Extract every line from each of the items below and reproduce it word for word.

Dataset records
[START]

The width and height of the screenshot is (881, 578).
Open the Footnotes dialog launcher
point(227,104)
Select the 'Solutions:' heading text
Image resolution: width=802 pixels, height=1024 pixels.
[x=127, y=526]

[END]

:: Correct response ::
The width and height of the screenshot is (881, 578).
Open the Footnotes dialog launcher
point(227,104)
Select the 'Solutions:' heading text
Image resolution: width=802 pixels, height=1024 pixels.
[x=127, y=526]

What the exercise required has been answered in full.